▸ **TASK DETAILS**
Swap "compete" for "contend" in the rows from the line with "IMMEDIATE (320, 313)" to the line with "TATTOOS is located at coordinates (905, 906).", and write those lines out again with nothing else changed.

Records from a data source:

::::::

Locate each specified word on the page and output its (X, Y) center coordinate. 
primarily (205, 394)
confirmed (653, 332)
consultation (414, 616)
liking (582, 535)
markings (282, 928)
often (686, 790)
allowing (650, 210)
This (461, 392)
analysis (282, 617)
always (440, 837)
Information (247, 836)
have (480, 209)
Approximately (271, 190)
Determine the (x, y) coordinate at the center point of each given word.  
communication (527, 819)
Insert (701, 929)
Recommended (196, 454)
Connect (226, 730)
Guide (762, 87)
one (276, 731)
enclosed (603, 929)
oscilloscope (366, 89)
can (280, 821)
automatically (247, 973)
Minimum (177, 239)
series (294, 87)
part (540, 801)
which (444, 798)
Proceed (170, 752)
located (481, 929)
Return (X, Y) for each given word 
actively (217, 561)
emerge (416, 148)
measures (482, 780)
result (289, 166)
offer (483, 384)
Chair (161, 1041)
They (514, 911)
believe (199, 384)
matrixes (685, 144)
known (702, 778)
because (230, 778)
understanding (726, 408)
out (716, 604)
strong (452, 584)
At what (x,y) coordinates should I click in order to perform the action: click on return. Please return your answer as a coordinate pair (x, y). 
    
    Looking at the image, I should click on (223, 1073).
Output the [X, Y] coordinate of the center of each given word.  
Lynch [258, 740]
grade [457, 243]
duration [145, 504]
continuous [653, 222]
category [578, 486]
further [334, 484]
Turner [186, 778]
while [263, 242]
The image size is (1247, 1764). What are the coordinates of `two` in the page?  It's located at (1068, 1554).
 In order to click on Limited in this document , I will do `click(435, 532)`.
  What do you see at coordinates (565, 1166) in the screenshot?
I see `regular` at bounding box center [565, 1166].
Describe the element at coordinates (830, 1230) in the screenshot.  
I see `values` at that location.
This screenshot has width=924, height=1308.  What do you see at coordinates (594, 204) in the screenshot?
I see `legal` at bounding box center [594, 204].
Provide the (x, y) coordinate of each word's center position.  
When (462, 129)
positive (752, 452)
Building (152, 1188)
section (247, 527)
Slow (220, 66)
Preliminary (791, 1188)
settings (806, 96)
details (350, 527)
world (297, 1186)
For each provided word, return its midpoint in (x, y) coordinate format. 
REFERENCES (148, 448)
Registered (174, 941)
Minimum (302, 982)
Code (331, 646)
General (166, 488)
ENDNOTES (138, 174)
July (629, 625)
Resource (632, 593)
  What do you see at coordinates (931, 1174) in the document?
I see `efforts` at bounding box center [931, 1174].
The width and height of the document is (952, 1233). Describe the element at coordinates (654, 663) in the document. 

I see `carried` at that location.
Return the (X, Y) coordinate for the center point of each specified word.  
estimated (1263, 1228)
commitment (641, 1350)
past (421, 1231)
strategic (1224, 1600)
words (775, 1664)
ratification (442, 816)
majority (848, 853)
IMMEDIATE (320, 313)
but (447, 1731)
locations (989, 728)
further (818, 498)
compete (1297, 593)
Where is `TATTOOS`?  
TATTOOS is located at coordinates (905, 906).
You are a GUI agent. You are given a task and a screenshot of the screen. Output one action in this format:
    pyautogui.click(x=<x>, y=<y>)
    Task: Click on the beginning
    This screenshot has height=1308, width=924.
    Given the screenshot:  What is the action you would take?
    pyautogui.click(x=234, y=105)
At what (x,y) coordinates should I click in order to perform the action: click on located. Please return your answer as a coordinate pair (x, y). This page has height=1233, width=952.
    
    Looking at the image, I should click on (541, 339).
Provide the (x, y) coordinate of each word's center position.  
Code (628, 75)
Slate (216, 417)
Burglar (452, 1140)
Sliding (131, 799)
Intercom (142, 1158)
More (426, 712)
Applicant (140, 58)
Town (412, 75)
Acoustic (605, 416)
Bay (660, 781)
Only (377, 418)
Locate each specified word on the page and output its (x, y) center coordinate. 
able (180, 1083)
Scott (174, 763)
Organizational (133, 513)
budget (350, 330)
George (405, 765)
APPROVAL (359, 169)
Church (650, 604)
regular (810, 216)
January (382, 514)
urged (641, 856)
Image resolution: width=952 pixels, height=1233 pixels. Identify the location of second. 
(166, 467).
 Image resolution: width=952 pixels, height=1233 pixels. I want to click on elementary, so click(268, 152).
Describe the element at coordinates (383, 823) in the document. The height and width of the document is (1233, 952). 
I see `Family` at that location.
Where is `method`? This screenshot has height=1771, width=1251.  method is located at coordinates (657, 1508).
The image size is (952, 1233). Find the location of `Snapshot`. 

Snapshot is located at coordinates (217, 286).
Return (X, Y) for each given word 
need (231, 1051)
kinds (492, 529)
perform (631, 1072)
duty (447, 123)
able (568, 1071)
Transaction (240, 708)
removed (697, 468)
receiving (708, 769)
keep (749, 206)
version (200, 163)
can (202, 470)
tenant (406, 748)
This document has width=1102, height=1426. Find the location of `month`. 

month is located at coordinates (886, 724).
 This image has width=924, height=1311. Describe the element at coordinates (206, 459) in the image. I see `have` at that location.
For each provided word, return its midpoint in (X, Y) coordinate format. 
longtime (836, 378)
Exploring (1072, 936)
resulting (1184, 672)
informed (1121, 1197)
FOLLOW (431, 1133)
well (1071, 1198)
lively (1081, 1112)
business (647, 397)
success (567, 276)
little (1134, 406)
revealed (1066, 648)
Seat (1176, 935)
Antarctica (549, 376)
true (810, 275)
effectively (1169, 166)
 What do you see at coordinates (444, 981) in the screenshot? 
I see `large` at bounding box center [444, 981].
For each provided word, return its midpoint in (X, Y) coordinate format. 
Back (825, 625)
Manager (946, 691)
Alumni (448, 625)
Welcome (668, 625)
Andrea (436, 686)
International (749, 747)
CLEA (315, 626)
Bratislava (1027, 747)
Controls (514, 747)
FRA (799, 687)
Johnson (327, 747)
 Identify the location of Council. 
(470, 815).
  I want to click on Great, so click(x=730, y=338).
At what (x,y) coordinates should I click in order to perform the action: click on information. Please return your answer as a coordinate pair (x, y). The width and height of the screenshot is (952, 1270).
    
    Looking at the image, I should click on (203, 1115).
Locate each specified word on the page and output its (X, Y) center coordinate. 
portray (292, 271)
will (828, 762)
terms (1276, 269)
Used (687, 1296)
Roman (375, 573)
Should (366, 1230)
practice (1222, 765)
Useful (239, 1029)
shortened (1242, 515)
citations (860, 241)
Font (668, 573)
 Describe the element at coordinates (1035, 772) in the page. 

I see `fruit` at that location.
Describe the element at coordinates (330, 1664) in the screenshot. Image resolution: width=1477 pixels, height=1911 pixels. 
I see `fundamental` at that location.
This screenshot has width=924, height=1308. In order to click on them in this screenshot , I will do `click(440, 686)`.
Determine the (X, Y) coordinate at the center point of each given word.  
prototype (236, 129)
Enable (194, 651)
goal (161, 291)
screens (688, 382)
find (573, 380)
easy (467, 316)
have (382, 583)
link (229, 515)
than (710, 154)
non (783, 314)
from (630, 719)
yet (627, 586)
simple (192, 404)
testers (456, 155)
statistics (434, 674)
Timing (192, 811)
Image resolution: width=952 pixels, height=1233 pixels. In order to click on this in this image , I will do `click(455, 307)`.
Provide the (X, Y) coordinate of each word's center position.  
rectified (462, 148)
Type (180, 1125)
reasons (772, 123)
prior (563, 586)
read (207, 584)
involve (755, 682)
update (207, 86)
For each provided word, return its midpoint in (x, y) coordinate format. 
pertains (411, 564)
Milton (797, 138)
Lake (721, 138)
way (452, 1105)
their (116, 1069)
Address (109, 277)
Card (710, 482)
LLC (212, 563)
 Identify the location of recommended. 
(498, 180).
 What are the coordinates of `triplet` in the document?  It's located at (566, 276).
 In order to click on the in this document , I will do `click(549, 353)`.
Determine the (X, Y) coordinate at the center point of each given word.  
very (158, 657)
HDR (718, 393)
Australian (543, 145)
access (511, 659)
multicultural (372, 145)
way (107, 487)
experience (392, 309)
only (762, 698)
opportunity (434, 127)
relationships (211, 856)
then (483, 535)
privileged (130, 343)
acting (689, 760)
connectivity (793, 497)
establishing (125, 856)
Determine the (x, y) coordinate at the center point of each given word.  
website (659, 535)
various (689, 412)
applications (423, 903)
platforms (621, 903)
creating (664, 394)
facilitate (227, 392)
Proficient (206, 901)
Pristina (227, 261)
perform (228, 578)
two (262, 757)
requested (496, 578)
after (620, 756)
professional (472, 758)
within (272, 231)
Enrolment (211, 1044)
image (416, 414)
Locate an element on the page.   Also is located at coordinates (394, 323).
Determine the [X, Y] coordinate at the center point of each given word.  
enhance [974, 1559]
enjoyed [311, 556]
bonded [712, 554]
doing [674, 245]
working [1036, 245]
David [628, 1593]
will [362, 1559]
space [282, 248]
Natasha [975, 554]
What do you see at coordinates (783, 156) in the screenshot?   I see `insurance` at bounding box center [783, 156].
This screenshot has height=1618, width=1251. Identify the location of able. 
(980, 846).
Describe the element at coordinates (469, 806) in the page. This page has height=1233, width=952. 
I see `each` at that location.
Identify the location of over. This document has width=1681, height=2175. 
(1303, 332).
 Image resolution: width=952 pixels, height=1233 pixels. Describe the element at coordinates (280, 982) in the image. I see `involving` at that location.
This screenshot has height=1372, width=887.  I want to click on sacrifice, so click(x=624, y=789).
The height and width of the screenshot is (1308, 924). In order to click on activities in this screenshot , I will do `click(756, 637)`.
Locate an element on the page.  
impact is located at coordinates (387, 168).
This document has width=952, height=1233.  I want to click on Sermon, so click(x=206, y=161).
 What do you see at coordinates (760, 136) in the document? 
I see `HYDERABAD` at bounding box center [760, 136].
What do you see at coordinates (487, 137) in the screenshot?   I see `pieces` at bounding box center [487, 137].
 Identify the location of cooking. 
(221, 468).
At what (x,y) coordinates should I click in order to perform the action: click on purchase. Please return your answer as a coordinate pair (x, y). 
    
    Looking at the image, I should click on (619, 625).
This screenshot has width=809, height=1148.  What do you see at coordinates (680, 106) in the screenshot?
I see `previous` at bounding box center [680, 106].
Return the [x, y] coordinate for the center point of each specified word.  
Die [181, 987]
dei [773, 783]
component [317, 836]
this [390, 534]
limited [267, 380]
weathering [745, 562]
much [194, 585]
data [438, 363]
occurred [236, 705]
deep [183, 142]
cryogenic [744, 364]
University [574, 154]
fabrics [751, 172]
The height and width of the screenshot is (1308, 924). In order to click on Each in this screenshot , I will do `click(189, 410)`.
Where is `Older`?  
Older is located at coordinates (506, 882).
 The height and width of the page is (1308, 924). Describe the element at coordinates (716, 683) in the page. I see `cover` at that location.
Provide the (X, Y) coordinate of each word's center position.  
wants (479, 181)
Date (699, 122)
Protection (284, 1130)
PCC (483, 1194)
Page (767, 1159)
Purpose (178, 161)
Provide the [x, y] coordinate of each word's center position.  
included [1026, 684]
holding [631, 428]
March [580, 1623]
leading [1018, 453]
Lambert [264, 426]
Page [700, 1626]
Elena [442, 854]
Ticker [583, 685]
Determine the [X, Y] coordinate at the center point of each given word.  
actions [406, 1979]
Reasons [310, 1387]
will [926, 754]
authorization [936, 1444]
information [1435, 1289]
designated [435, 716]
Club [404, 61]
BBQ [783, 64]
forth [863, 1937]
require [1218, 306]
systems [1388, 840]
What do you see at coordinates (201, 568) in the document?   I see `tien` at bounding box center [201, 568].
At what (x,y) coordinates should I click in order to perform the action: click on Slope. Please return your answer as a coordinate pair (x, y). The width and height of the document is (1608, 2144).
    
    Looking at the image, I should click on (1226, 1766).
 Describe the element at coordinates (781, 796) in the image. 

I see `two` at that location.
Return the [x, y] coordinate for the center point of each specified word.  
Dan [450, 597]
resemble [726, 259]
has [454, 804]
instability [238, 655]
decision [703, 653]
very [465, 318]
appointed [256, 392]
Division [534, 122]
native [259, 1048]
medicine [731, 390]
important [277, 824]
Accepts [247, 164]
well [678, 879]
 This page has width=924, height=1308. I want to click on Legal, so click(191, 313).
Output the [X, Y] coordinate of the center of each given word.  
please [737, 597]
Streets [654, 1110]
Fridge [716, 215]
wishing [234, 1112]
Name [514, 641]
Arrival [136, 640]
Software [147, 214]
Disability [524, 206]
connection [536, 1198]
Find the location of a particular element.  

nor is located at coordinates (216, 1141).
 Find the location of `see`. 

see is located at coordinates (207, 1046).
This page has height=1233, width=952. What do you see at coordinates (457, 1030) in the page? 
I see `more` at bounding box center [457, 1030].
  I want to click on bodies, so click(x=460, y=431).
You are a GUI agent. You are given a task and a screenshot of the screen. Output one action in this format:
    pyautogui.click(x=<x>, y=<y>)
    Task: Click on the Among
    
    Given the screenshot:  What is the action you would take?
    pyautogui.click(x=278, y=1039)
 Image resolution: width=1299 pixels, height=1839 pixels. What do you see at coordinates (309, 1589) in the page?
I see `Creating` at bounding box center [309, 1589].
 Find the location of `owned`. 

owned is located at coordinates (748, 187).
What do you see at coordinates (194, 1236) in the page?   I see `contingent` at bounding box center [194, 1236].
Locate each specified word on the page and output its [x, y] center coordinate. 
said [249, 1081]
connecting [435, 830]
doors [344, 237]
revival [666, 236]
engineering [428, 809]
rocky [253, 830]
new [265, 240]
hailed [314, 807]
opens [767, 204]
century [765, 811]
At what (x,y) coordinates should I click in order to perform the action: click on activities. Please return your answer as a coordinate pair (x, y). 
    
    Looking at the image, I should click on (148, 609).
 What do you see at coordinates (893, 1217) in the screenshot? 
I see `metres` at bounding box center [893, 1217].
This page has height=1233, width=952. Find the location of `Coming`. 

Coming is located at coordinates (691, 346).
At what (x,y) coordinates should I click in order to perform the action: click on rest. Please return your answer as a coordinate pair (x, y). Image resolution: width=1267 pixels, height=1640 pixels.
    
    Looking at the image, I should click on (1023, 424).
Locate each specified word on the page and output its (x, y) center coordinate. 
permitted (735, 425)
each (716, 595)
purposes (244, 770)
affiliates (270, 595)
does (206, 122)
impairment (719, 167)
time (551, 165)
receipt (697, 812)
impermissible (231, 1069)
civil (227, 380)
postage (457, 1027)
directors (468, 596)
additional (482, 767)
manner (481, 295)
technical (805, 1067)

::::::

▸ **CORRECT ANSWER**
IMMEDIATE (320, 313)
but (447, 1731)
locations (989, 728)
further (818, 498)
contend (1297, 593)
Where is `TATTOOS`?  
TATTOOS is located at coordinates (905, 906).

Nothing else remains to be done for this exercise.